▶ RECORDS PROVIDED:
──────

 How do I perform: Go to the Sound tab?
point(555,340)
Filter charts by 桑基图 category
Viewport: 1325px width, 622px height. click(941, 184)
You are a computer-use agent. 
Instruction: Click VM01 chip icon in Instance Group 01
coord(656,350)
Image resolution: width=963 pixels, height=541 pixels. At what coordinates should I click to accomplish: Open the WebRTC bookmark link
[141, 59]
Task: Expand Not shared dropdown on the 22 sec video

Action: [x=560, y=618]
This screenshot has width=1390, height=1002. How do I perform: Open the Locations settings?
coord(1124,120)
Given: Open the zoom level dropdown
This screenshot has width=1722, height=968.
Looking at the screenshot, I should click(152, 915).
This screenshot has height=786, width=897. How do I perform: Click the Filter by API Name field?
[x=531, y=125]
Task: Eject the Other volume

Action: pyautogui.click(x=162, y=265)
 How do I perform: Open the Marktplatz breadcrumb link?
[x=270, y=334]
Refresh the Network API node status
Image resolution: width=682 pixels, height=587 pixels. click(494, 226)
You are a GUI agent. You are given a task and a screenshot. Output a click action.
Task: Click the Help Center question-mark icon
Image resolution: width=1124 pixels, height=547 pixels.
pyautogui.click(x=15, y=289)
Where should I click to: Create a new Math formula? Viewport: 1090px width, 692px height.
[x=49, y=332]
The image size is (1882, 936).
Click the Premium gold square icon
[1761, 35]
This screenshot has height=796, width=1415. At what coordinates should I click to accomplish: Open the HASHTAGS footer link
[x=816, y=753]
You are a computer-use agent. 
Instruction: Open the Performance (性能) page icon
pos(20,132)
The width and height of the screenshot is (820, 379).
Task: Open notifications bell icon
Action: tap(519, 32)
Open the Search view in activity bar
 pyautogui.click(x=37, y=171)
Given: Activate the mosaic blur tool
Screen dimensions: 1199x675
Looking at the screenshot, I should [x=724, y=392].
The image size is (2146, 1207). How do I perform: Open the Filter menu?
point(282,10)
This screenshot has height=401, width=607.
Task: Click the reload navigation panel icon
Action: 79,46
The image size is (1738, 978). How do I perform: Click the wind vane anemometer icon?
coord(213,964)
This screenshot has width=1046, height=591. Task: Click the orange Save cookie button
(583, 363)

──────

▶ EXERCISE INSTRUCTIONS: The range begins at the line containing "Image resolution: width=1124" and ends at the last line of the entries; reproduce it exactly.

▶ ANSWER BELOW:
Image resolution: width=1124 pixels, height=547 pixels.
pyautogui.click(x=15, y=289)
Where should I click to: Create a new Math formula? Viewport: 1090px width, 692px height.
[x=49, y=332]
The image size is (1882, 936).
Click the Premium gold square icon
[1761, 35]
This screenshot has height=796, width=1415. At what coordinates should I click to accomplish: Open the HASHTAGS footer link
[x=816, y=753]
You are a computer-use agent. 
Instruction: Open the Performance (性能) page icon
pos(20,132)
The width and height of the screenshot is (820, 379).
Task: Open notifications bell icon
Action: tap(519, 32)
Open the Search view in activity bar
 pyautogui.click(x=37, y=171)
Given: Activate the mosaic blur tool
Screen dimensions: 1199x675
Looking at the screenshot, I should [x=724, y=392].
The image size is (2146, 1207). How do I perform: Open the Filter menu?
point(282,10)
This screenshot has height=401, width=607.
Task: Click the reload navigation panel icon
Action: 79,46
The image size is (1738, 978). How do I perform: Click the wind vane anemometer icon?
coord(213,964)
This screenshot has width=1046, height=591. Task: Click the orange Save cookie button
(583, 363)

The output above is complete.